Just like for one time payments stripe will alert us using the Webhook when we receive changes in subscriptions. This time we are going to use the
Stripe/Events/Process Stripe Subscription Event component. This will emit signals on important events, namely when a subscriptions is started, updated or deleted.
First we create a new property on our User record in the cloud services dashboard. We call it
plan and give it the String type, in this property we will store the current plan so we can use it to determine which features should be available in our application. Here is a simple way to hook it up so that we keep track of the current plan the user is subscribed to.
Let's review the three signals a bit:
- Subscription Created This is emited when a subscription is successfully bought, here we store the Customer Id with the record pointed to by Subscription Owner Id, which in this case is a User record. We also store the Product Id of the plan. We can use this Id in our user to determine which features should be available in our application.

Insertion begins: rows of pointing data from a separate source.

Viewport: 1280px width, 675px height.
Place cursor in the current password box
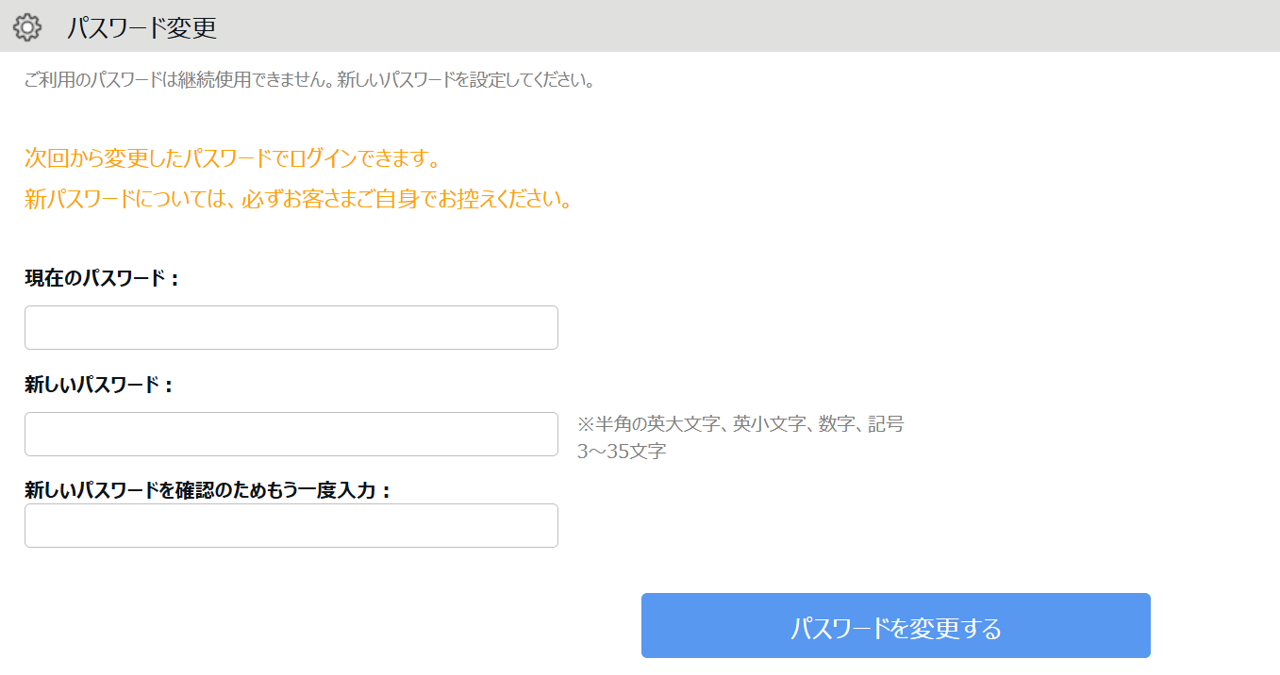pos(291,328)
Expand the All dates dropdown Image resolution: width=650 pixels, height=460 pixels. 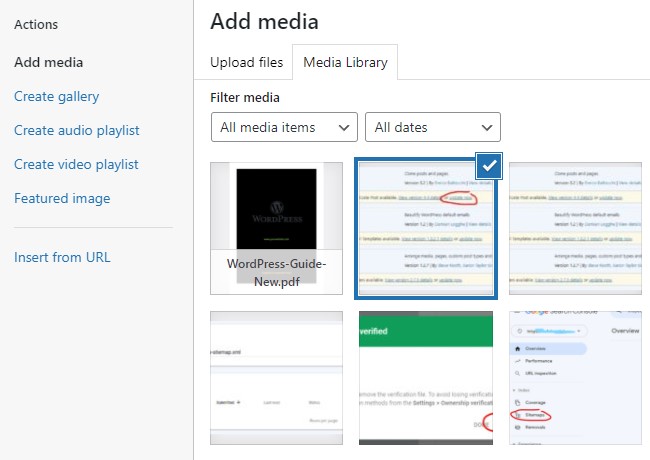[x=432, y=127]
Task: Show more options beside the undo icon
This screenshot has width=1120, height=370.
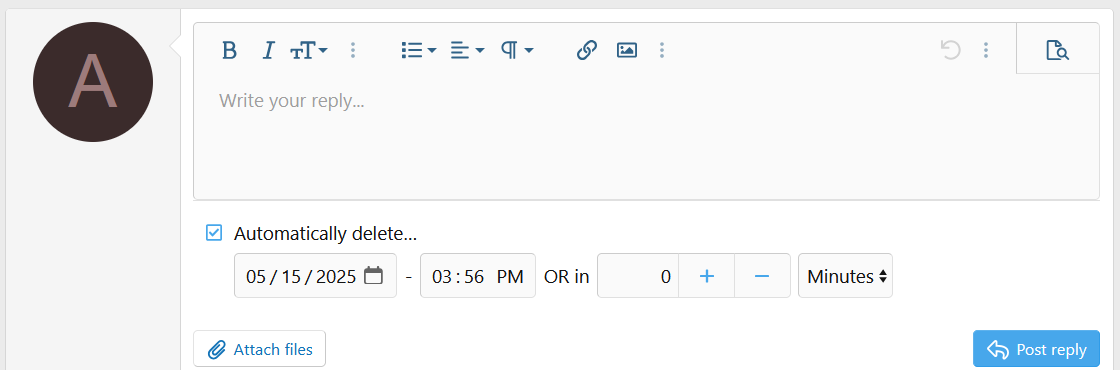Action: click(986, 50)
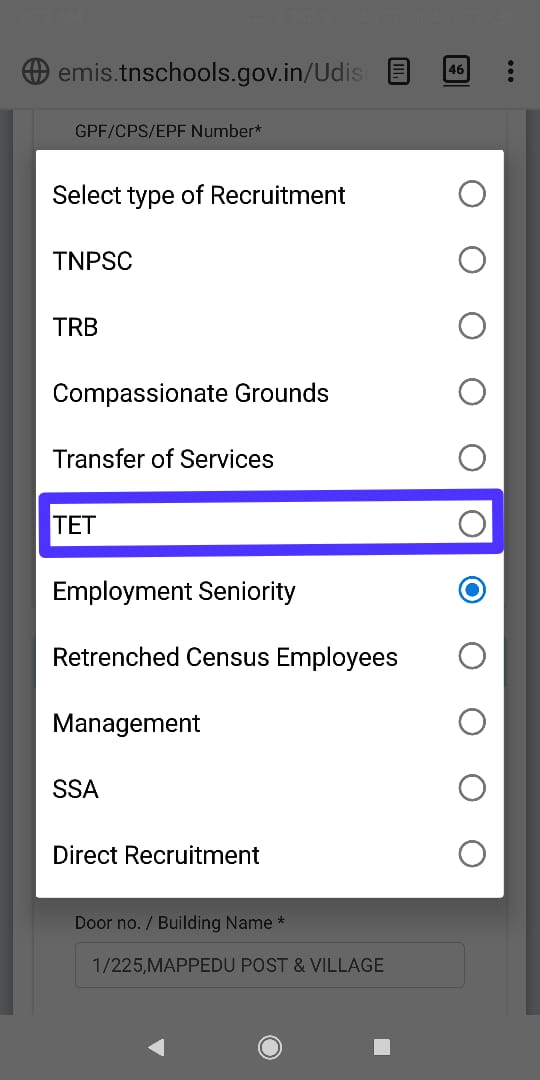This screenshot has height=1080, width=540.
Task: Choose Direct Recruitment option
Action: [269, 855]
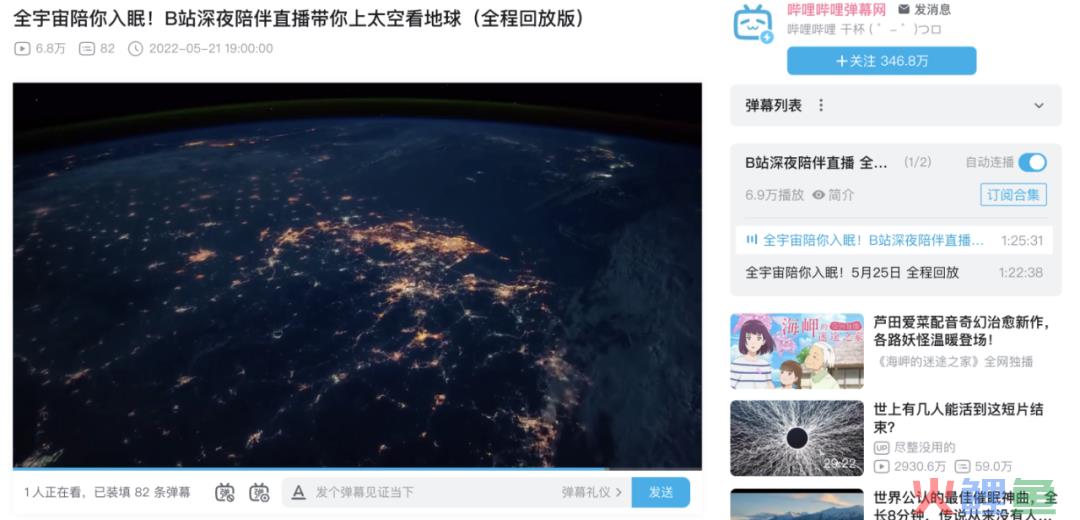Open the three-dot menu beside 弹幕列表
This screenshot has width=1080, height=520.
(x=820, y=105)
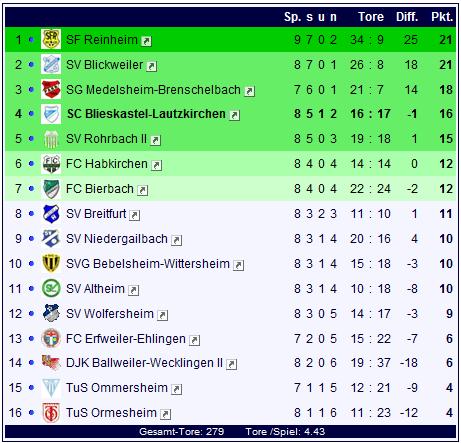
Task: Click the FC Habkirchen club logo
Action: 51,164
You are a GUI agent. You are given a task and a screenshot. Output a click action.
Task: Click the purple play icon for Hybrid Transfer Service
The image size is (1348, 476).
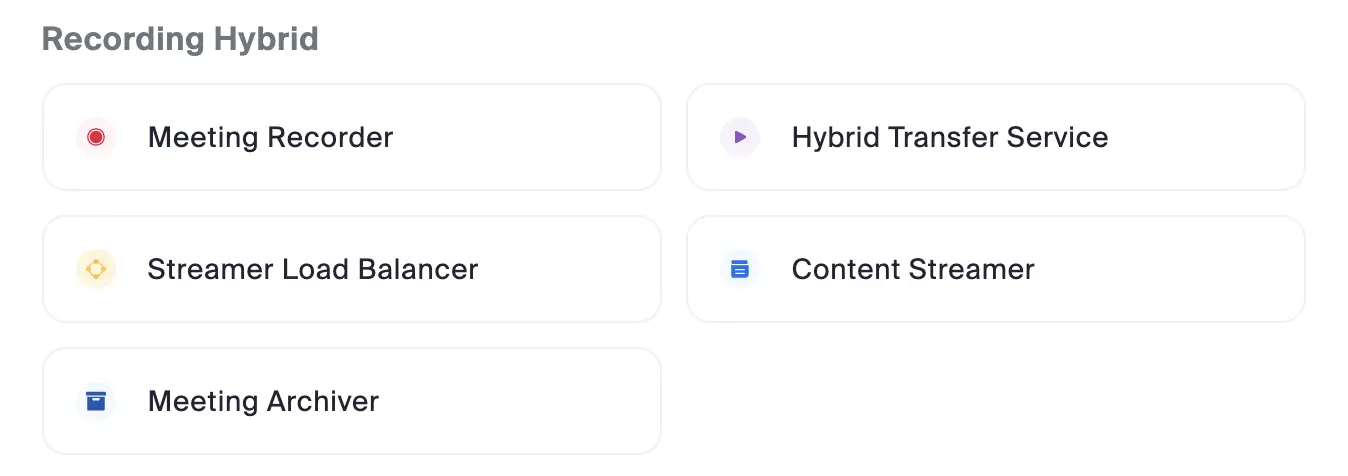coord(740,137)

- Subscription Updated A signal is emitted here if the user updates a plan, so we do the same as when created. We store the Product Id of the plan, so we can serve the corresponding features in our application.
- Subscription Deleted Finally, a signal is sent here if the subscription ends. Here we should revert back to the free plan. We do this using the Set Record Properties node on the subscription owner (the user) and by specifying
freefor the plan.
There you go, that is all needed to build a subscription purchase and management flow.

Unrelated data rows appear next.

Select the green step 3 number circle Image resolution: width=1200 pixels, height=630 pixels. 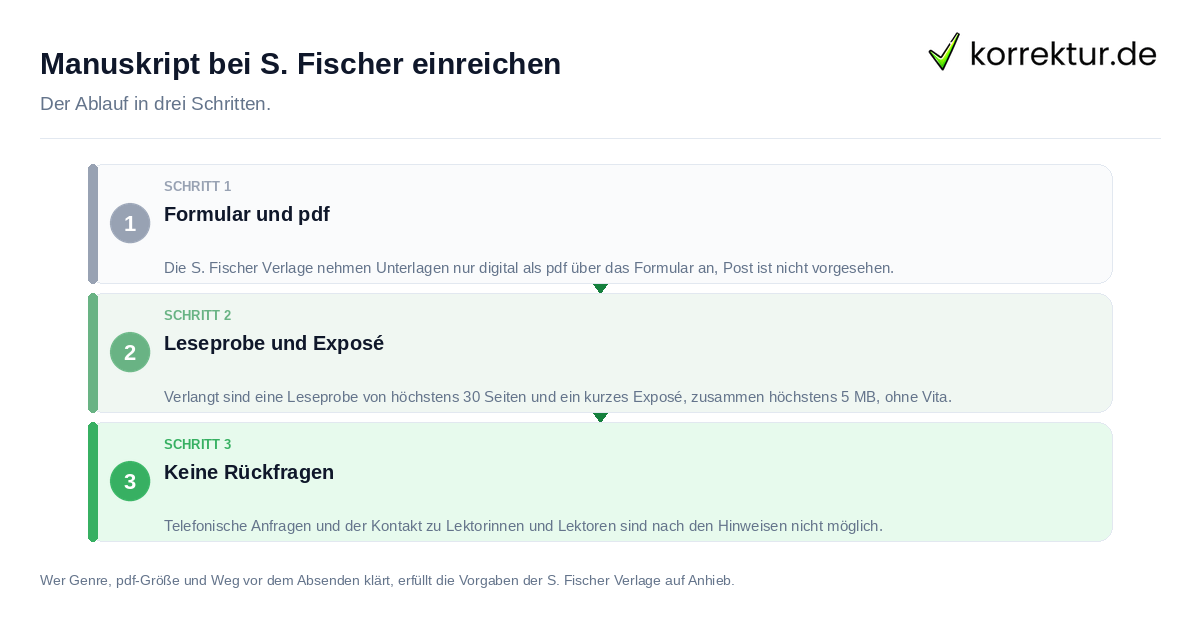pyautogui.click(x=130, y=481)
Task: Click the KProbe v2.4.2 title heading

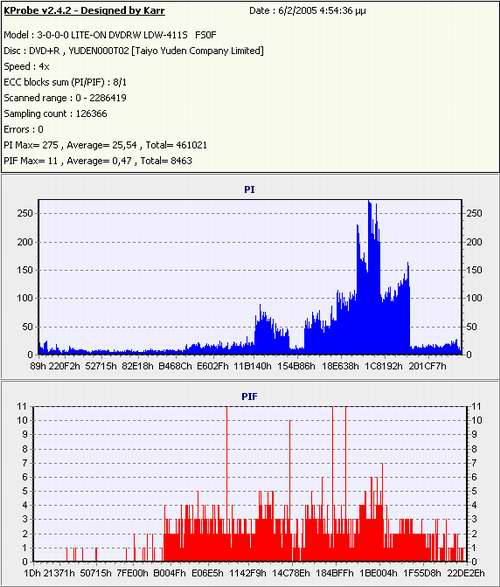Action: pyautogui.click(x=84, y=11)
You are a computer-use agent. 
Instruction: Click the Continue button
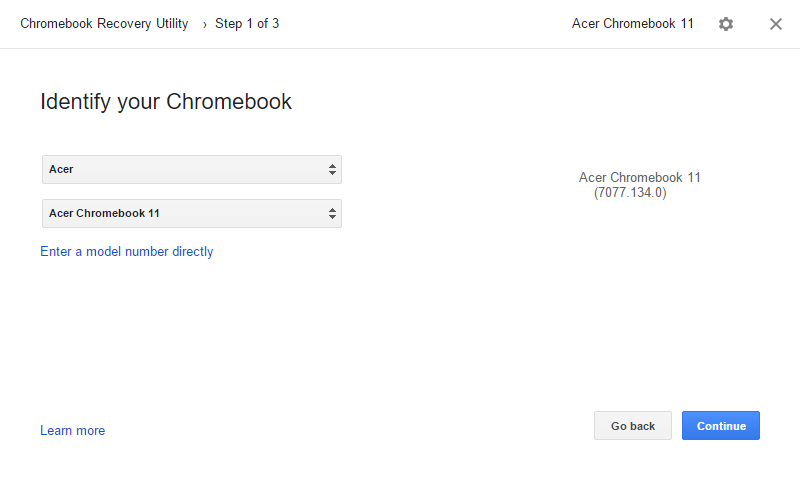pyautogui.click(x=720, y=425)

One final notice, when you register your deployed webhook with stripe (as described above, in the Stripe Dashboard), make sure to listen to these events, you find the under the Customer section:
When your users are subscribed to plans and hopefully paying their bills they might need to viewer invoices and collect receipts. You can have Stripe email your customers when an invoice is successfully paid, but it might also be good to show a list in the billing part of your application. You can do this with the
Stripe/List Invoices cloud function as shown below:
Make sure you provide the Stripe Cusomter Id that you should have stored in the previous steps. The array returned will have the following schema:
Status:"paid" // Check the stripe documentation for possible invoice statuses
ManageUrl:"https://..." // An url where you can redirect the user to manage the invoice
PdfUrl:"https://..." // An url where you can redirect the user to download the invoice as PDF
PeriodStart:"2022-12-08T14:38:50.000Z" // Start of the invoice period
PeriodEnd:"2022-12-08T14:38:50.000Z" // End of period
I hope you have enjoyed this guide and thay you have some tools to start building great payment capabilities to your apps using Stripe.